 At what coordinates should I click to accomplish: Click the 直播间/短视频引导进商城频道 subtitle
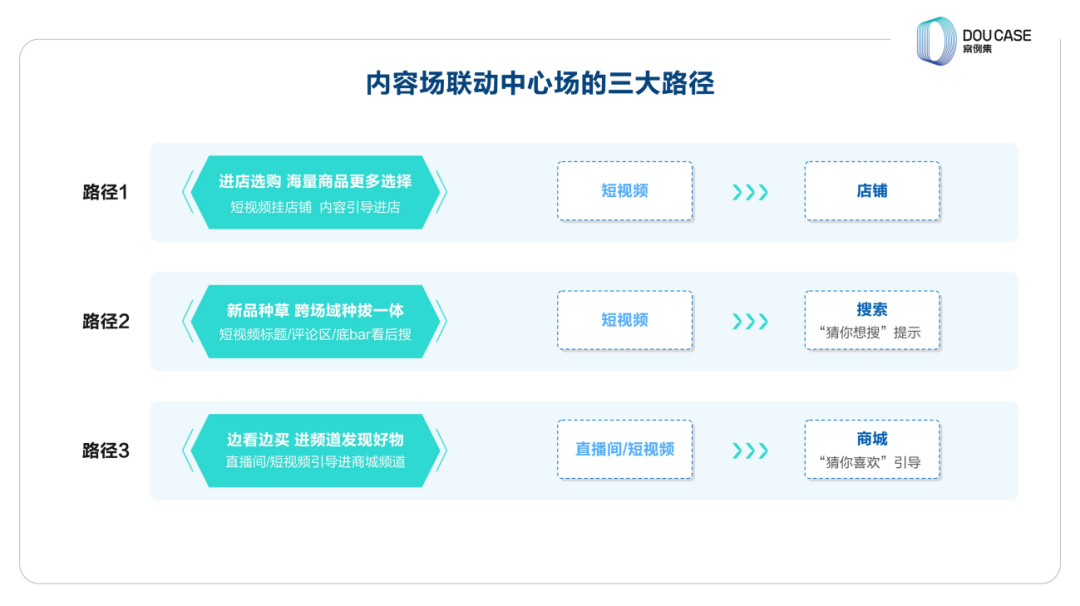pos(315,462)
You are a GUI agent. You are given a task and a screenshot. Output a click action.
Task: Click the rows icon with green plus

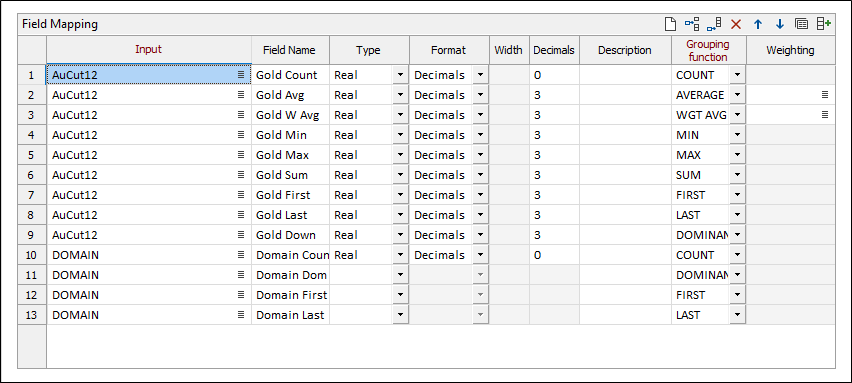click(x=824, y=24)
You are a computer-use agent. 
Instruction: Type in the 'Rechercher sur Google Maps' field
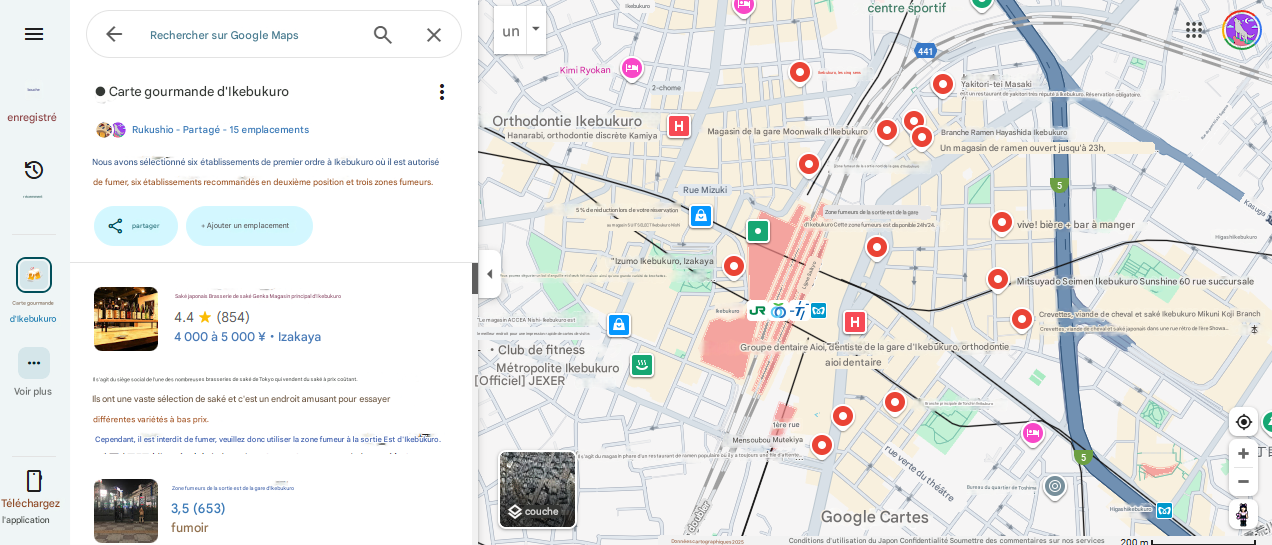click(x=250, y=35)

++++++++

**THE EXERCISE**
Find every line in the records that contains the word "agent", and copy each of those lines in full.

**EXERCISE OUTPUT**
You are a GUI agent. You are given a task and a screenshot. Output a click action.
You are a computer-use agent. 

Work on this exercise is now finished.